ACTIVITY: From the records below, copy the lines that include "screenshot".

PROVIDED RECORDS:
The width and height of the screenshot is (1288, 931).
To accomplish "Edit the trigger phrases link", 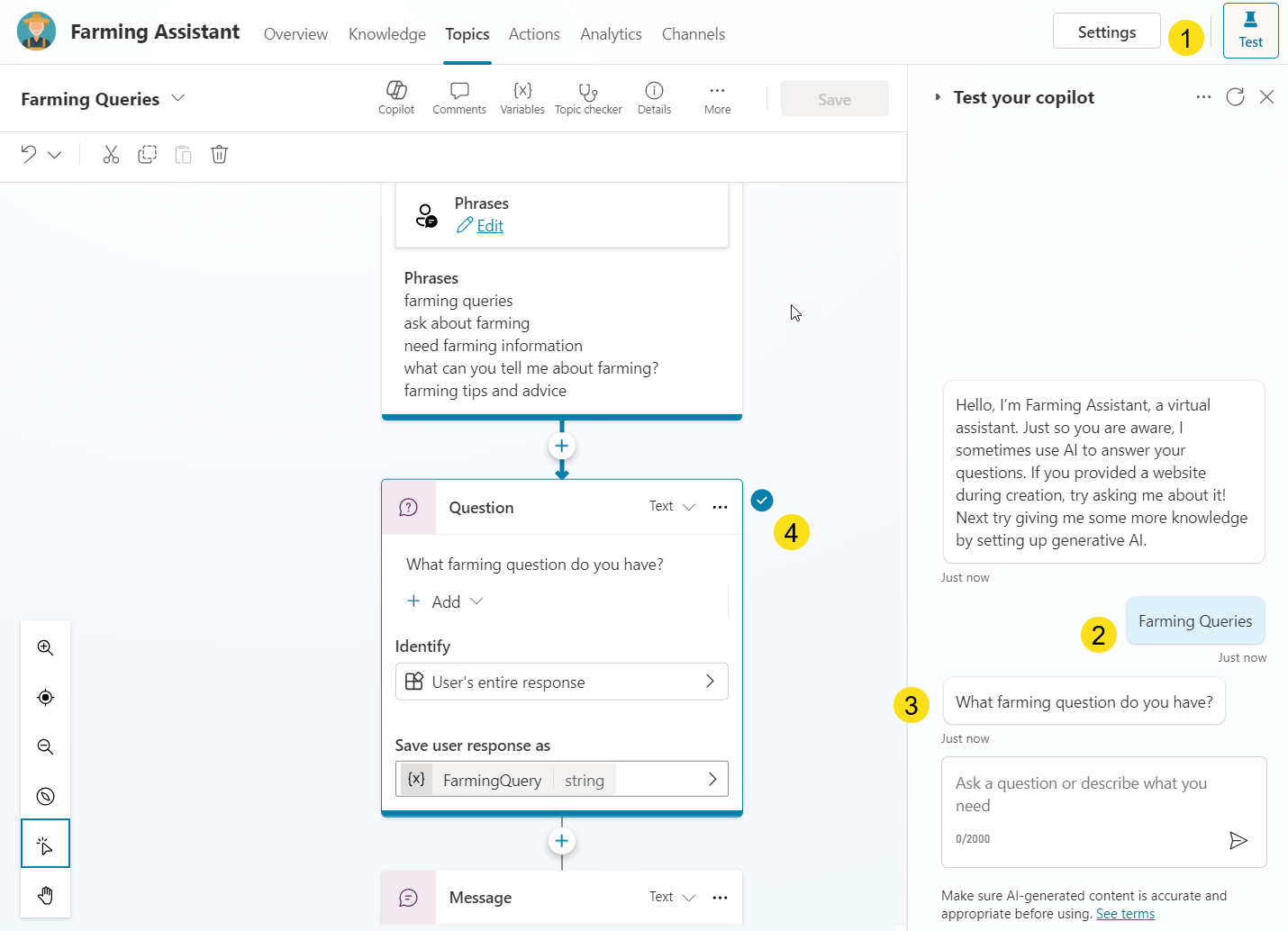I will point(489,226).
==
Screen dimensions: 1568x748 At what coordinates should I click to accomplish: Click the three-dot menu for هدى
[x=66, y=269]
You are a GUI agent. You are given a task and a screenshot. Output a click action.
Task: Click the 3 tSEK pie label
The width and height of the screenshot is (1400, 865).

PROBLEM SOLUTION:
The width and height of the screenshot is (1288, 931).
You are a GUI agent. You are given a task and a screenshot. Output a click action.
The width and height of the screenshot is (1400, 865).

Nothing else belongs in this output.